Ein Gespenst geht um in Deutschland. Wir wollen uns befreien, befreien von der quälenden Stromrechnung und den horrenden Heizkosten. Dezentralisierung und Energieautarkie lautet die Parole. Keine Macht den Energiemonopolen! Dezentralisierung und Energieautarkie gehören mittlerweile zu den Erlöservokabeln, die auf keiner Energiekonferenz fehlen dürfen. Energieautarkie hat in einem rohstoffarmen Land wie Deutschland offenbar Starpotenzial.

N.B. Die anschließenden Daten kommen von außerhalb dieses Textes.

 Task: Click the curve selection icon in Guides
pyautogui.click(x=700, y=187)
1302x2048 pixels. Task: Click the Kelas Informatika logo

Aber klappt das wirklich? Gehen wir irgendwann alle vom Netz, werden wir zu Energie-Individualisten und Strom-Autonomen? Gibt es tatsächlich einen Weg, unser Energiesystem von unten auf den Kopf zu stellen?

Die Sehnsucht ist groß, Energieautarkie herzustellen und den RWEs, Eons, Vattenfalls und EnBWs nicht mehr die Boni zu vergolden. Eine Energie-Guerilla, deren Umsturz im eigenen Keller mit dem Mini-Kraftwerk und dem Holzschnitzelbrenner beginnt, scheint sich zu formieren.

Dabei sind es nicht mehr nur die Berufsrevoluzzer und Fundamental-Ökos, die diesen Traum träumen. Es ist die energiebewusste Mittelschicht, der nachhaltige Jedermann, dem es nach dezentralem Energiemanagement dürstet.

Die Eigenversorger-Bewegung im Stromsektor ist nicht nur Lifestyle und Anti-Konsum-Attitüde. Aber nergieautarkie und Dezentralisierung haben  sehr wohl mit neuer Sozialromantik zu tun. Allerdings sollten wir das nicht voreilig belächeln. Möglicherweise steckt darin eine Lösung für unsere Energiewende, die uns immer mehr zwischen den Finger zerbröselt.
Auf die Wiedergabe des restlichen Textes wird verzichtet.